• _DOCUMENT SOURCE_:
Cette Tarnaise, aujourd’hui Toulousaine, a choisi d’être journaliste indépendante après avoir obtenu un bac agricole parce qu’elle voulait, initialement, devenir bûcheronne. Mais le journalisme est-il autre chose qu’un bûcheronnage ? Ne défriche-t-on pas les faits comme un défriche les forêts ? Maylis Adhémar est aussi à l’aise dans l’observation du macrocosme que dans celle du microcosme. C’est une femme épanouie.
Plénitude d’une âme libre
Son second roman, La Grande Ourse, qu’elle publie chez Stock, respire la plénitude intérieure d’une âme libre, qui, à trente-huit ans, a déjà bourlingué jusqu’en Chine et en Patagonie, déjà perçu l’unité de la condition humaine sous la multiplicité des différences, et qui, ayant appris à respirer au grand large, n’est plus tracassée par les tiraillements identitaires.
C’est un beau livre sur la fragmentation d’une société, la nôtre, qui ne fabrique plus de la civilisation mais de nouvelles cavernes formatées enfermant les individus dans des bulles hermétiques où ils tournent en rond autour de leur nombril plutôt que de chercher à se rapprocher les uns des autres pour essayer de trouver, ensemble, des solutions à leurs problèmes communs…. Il met en scène une héroïne qui, de toute évidence, est le clone de Maylis Adhémar. Celle-ci s’appelle Zita. Elle était destinée à être bergère dans les Pyrénées. Le déclin du pastoralisme, la réintroduction des ours et ses bons résultats scolaires en ont décidé autrement.

• _MATÉRIEL_:
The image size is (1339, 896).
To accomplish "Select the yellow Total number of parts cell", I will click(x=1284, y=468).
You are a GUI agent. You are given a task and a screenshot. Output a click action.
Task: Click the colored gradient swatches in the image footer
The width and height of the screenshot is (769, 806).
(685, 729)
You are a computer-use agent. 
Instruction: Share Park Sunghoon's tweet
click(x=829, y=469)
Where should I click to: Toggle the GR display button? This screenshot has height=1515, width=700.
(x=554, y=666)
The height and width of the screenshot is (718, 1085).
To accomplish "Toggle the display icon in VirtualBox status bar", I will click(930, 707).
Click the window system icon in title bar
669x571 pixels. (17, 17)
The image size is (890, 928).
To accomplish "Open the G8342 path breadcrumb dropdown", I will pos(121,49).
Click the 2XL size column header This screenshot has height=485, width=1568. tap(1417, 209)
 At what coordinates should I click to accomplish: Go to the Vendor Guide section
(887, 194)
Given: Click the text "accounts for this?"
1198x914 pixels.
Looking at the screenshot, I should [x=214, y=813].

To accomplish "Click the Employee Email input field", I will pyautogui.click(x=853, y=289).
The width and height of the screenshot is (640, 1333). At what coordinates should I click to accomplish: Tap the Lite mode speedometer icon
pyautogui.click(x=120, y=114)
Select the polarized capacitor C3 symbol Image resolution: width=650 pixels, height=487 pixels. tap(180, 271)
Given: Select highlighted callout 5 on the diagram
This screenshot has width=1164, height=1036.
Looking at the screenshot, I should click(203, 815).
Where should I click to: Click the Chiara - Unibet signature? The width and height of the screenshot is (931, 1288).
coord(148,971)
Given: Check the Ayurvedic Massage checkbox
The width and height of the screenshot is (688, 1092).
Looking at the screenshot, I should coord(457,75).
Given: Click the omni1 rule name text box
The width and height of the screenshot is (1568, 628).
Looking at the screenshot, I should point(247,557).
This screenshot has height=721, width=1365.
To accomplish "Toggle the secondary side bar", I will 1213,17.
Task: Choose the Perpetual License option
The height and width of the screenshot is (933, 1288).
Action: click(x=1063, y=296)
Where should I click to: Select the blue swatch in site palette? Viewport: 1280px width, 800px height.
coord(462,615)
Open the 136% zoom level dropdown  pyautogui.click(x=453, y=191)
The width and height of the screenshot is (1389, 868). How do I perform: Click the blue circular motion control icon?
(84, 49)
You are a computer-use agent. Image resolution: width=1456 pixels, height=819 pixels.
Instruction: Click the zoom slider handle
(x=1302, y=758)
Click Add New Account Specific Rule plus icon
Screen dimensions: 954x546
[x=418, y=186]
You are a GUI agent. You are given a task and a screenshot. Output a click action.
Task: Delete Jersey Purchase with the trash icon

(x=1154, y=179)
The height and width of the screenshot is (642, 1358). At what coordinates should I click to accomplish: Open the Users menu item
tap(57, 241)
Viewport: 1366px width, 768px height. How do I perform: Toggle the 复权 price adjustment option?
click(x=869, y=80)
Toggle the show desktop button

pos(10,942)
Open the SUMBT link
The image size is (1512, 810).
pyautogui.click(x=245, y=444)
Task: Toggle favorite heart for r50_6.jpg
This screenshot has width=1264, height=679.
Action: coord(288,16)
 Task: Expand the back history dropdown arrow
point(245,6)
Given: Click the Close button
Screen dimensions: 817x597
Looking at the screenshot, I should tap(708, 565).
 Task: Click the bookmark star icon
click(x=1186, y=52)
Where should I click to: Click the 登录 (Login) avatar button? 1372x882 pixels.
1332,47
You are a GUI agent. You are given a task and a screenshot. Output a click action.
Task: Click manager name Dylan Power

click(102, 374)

• _CONSIGNE DONNÉE_: D'après le document source, quel diplôme Maylis Adhémar a-t-elle obtenu avant de devenir journaliste indépendante ? Les enregistrements n'ont aucun rapport avec le document source.

• _RÉPONSE COMPLÈTE_: Un bac agricole.